I am not an economist but as far as my common sense goes the short-term losses are huge while the long-term losses are built upon short terms. You build your future standing on the present. The Centre for Monitoring Indian Economy in its report clearly mentioned that the demonetisation exercise would mean a loss to the economy of R1.5 lakh crore, while the gain would be to the tune of R80,000 crore. There was more than R17 lakh crore in circulation, which was 14% of our GDP and the government decided to suddenly withdraw 86% of the circulation or more than R14 lakh crore from the system to curb black money and counterfeit currency. The Modi government initially expected that this measure would wipe out R6 lakh crore worth of black money from the system but the Reserve Bank of India says that nearly R13 lakh crore worth of money has already been deposited with the banks. So the black money has not been recovered and the whole purpose of the exercise fails. The Central Board of Direct Taxes (CBDT) in its 2012 report clearly mentioned that demonetisation won’t be a solution for tackling black money. Black money is largely held in the form of benami properties, bullion and jewellery. Data from income tax probes show black money holders keep only 6% or less of their ill-gotten wealth as cash, hence targeting this cash won’t be a successful strategy. Instead, I see that random raids have recovered some black money and that too cash hoarded in new currency. So, it has been proved that demonetisation didn’t have any positive effect. It has brought immense suffering to the common people and has given birth to new forms of black cash.
Digitisation has been followed by demonetisation. Don’t you see a gain in it?
Digitisation has been taken up as a means to cover up the ill effects of demonetisation. I find no link between demonetisation and digitisation. Digitisation could have been pursued without demonetisation. You only frame relevant rules and enforce proper regulation into your system, you gradually move toward digitisation and a less-cash economy. You need planning, you need preparation and you need to give time to stabilise a system. You can’t expect something like digitisation to happen overnight and everyone starting to use plastic money. More than 90% of our country’s retail trade is in unorganised sector and transactions happen in cash. Is it possible to convert the entire procedure of transaction at one go. I suppose even big companies like the ITC depend much on cash transaction for their cigarette business. A government should keep in mind the people living in the margins of poverty before making any policy. Instead of keeping the entire population in mind the government is working only for a particular section of people — the business class. While digitisation will touch only a particular section of people and will take a long time to reach the last mile man, demonetisation has adversely touched one and all at one go.

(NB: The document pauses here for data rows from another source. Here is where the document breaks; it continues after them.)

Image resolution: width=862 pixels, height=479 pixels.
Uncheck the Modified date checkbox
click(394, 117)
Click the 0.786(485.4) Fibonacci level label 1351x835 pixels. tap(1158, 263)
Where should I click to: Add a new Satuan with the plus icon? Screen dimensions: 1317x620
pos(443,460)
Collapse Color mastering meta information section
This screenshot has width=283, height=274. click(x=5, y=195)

While the political class is vocal about it, the business and corporate class seems to have started living with demonetisation and digitisation.
When you talk of the corporate class, you only talk of a small part of the entire population which barely comes to any percentage. But they are important in our financial system because the trickle down effect in our economy happens through them. They try to deal with the government’s policy and get adapted to them. When you talk of the business class, most of them are suffering. If I only say of the truck owners, they are such badly hit that 50% of the trucks have moved off the road. They are the lifeline of our economy bridging the gap between demand and supply. In fact, our supply line has been severely affected and there is spike in prices of essential commodities. The demand-supply situation is in the midst of severe complexity and stock in trade has been affected. Under the general rules of economy, more the people’s purchasing power, more the generation of economy. But Modiji’s government has just reversed the theory. It has snatched away people’s purchasing power making everyone cashless and then talking of a cashless economy. He talked of making a paperless government. How far has he been able to make his government paperless?
What do you think could have been the best means of curbing black money?
In the first case, demonetisation has not curbed black money and it is a failed measure. At least six nations other than India, namely Ghana, Nigeria, Myanmar, Soviet Union, North Korea and Zimbabwe, have tried it out to fight black money, corruption and money laundering. But none could record success. If the government was serious about curbing black money, it should have initiated discussions with all political parties and relevant stakeholders and formulated policies for it. While the Modi government wanted to maintain secrecy, it made a lot of noise on the issue. Silent measures, taking a number of stakeholders in confidence, would have been beneficial.
Mamata Banerjee held meetings in various states on the issue of demonetisation and has got major parties like the Samajwadi Party, RJD, AAP and others along with her. Do you expect to get political dividend from this move?
We didn’t oppose demonetisation for political gains. Mamata Banerjee always looks at the interest of people and her efforts against demonetisation have been purely directed towards people’s interest.